The Chronicle investigation revealed that most Texas prisoners with missing teeth were given pureed food instead of dentures. As a result of publicity surrounding the news report, the Texas Department of Criminal Justice (TDCJ) announced it would create a new denture clinic and hire a prosthodontics specialist. Prison officials also promised a re-evaluation of denture-related complaints filed by prisoners over the previous year, as well as additional training for unit dentists and the creation of a review board to oversee requests for dentures.

“We want to see more dentures prescribed,” stated TDCJ Medical Director Dr. Lanette Linthicum.

Just a month earlier, though, Dr. Linthicum had defended the TDCJ’s prior dental care policy – which put prisoners on a soft blended diet instead of giving them dentures – as just one of several “hard decisions” the prison system faced due to budgetary constraints.

“Do I treat the diabetics or do I provide dentures?” she hypothesized at the time.

A single set of dentures costs from several hundred to over $1,000. Chewing, the TDCJ had previously held, was not a “medical necessity” when giving prisoners blended food was an alternative.

Texas’ prison system used to make dentures in-house, using prisoners enrolled in a vocational program. That ended in 2003 – one year after the system emerged from a decades-long period of federal court oversight. The next year, in 2004, the state’s two prison healthcare providers – the University of Texas Medical Branch and Texas Tech University Health Sciences Center – reported that a combined total of 1,295 denture sets had been ordered.

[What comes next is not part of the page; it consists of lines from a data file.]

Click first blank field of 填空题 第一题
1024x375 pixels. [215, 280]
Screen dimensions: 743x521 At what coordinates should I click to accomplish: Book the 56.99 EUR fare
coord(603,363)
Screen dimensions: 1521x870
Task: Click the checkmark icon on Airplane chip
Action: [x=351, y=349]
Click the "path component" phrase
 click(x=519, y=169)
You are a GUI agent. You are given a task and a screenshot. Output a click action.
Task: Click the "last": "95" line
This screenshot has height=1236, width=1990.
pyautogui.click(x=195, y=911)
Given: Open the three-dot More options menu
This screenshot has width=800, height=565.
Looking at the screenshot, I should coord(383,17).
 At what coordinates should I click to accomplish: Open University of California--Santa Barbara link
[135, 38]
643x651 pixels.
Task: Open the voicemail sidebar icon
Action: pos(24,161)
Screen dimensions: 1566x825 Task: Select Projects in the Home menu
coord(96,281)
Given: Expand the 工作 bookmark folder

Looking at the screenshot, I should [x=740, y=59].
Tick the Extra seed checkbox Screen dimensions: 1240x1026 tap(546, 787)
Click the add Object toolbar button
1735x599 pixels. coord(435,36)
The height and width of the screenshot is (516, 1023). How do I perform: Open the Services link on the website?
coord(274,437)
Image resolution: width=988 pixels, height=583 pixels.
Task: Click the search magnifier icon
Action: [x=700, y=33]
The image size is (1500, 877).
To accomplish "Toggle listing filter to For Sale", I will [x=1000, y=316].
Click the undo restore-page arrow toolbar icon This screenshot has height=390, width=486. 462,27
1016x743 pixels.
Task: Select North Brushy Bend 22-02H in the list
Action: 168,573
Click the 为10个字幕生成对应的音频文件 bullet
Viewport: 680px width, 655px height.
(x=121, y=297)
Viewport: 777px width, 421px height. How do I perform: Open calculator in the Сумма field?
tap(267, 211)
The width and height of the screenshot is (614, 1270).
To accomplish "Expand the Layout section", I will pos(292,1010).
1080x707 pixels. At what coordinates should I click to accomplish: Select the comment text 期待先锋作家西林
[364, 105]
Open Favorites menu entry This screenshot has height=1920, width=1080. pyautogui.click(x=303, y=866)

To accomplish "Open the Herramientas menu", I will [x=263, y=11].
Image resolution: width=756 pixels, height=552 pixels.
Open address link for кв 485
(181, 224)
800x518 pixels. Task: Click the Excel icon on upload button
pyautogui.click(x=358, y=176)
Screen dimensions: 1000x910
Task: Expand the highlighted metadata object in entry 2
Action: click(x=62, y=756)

By 2016 that number had plummeted to just 71 sets; that same year the TDCJ reported a prisoner population totaling 149,000. By contrast, the CDCR gave dentures to 4,818 prisoners in 2016, when its population totaled 130,000.

Calling the announcement of the TDCJ’s new denture policy “amazing,” Douglas Smith, a senior policy analyst with the Texas Criminal Justice Coalition, added, “It shouldn’t take [the Chronicle report]. I think TDCJ should want independent oversight as much as the community.”

State Senator John Whitmire said he was happy the TDCJ had responded “correctly,” but disappointed that granting prisoner denture requests was a problem in the first place.

“The state has a responsibility for the safety and welfare of the citizens we incarcerate,” he remarked. “I just expect them to provide proper care before I read about it in the Chronicle.”

While the TDCJ has already implemented the new policy, it won’t be formally adopted until the Correctional Managed Health Care Committee holds its next quarterly meeting in December 2018.